“And what, exactly, are you trying to find?” she asked, sitting back, arms crossed.
His smile shifted into something quieter, private. “Sometimes it must find you first.”
Maeve tried not to fidget. “I bought this off a market stall,” she said, defensive despite herself. “So if you’re about to tell me it’s cursed or stolen, don’t.”
“I’m not,” he said gently. “Though I imagine the seller had no idea what they were parting with.”
Maeve’s mouth went dry. “What exactly do you think it is?”
He looked at her for a long moment, the teasing edge gone. “I think it’s something I’ve been seeking for a very, very long time.”
Chapter Five – Mate Bond
Maeve took a slow sip of her coffee, more to buy time than because she actually wanted it. The espresso was now lukewarm, but her mouth had gone chalk-dry. Eiran was beautiful, strangely calm in the way only dangerous things could be. He watched her with open interest, no arrogance or push and that somehow made it worse. Predators usually strutted and postured, this one simply was. Like a tide coming in, like the click of a lock on a door you hadn’t realised was already shut behind you.

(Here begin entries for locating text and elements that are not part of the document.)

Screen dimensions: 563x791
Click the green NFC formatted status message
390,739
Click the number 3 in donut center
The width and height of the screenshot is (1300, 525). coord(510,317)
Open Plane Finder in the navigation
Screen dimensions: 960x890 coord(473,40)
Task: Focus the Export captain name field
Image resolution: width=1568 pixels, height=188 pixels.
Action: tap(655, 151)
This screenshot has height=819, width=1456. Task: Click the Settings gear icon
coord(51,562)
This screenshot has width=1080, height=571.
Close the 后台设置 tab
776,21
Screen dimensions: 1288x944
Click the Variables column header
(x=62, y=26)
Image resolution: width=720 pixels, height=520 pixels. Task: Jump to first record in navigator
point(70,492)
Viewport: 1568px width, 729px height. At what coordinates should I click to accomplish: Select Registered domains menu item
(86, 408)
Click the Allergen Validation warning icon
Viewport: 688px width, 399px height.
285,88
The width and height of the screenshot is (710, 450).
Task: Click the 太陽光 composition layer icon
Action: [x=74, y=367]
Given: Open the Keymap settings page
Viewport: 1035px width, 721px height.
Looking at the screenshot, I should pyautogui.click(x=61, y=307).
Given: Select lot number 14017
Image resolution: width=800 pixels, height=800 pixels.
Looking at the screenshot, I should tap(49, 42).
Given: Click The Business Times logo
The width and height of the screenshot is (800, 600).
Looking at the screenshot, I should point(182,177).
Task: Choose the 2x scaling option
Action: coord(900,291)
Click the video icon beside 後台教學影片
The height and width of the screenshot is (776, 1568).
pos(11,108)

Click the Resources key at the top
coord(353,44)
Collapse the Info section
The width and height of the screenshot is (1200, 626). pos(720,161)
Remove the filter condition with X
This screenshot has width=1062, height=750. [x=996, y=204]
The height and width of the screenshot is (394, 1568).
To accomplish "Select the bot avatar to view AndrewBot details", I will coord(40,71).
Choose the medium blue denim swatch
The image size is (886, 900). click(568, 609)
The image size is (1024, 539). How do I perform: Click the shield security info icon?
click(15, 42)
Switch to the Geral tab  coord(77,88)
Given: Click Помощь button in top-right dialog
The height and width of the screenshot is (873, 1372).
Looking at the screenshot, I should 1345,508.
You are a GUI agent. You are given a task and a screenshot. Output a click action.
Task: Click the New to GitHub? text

“You’re being deliberately cryptic,” she said at last, narrowing her eyes. “Is this some weird tourist scam? If so, it’s got a very niche angle.”
He smiled again, sure but not mocking. It should have irritated her, but it didn’t. It made her stomach flip again, as if it were twisting like a low rolling cloud.
“I’m being honest,” he said, voice gentle. “I just... don’t think you’re ready to hear everything. Not yet.”
She sat back, looking at her nails, before letting out a short, humourless laugh. “You don’t know me.”
“No,” he agreed. “But I don’t have to.”
That silenced her into frustration. Something about the way he said it made her nerves fizz. Her hand, almost on autopilot, lifted to the bracelet. The moment her fingers brushed it and the low thrum beneath her skin intensified. Not painful, not even uncomfortable now, just present, as if it recognised her, or worse, recognised him.
He didn’t speak, just looked at her. Not with challenge, but with something quieter, something close to longing, then he nodded gently towards her wrist. “May I?” he asked. “The Chain.”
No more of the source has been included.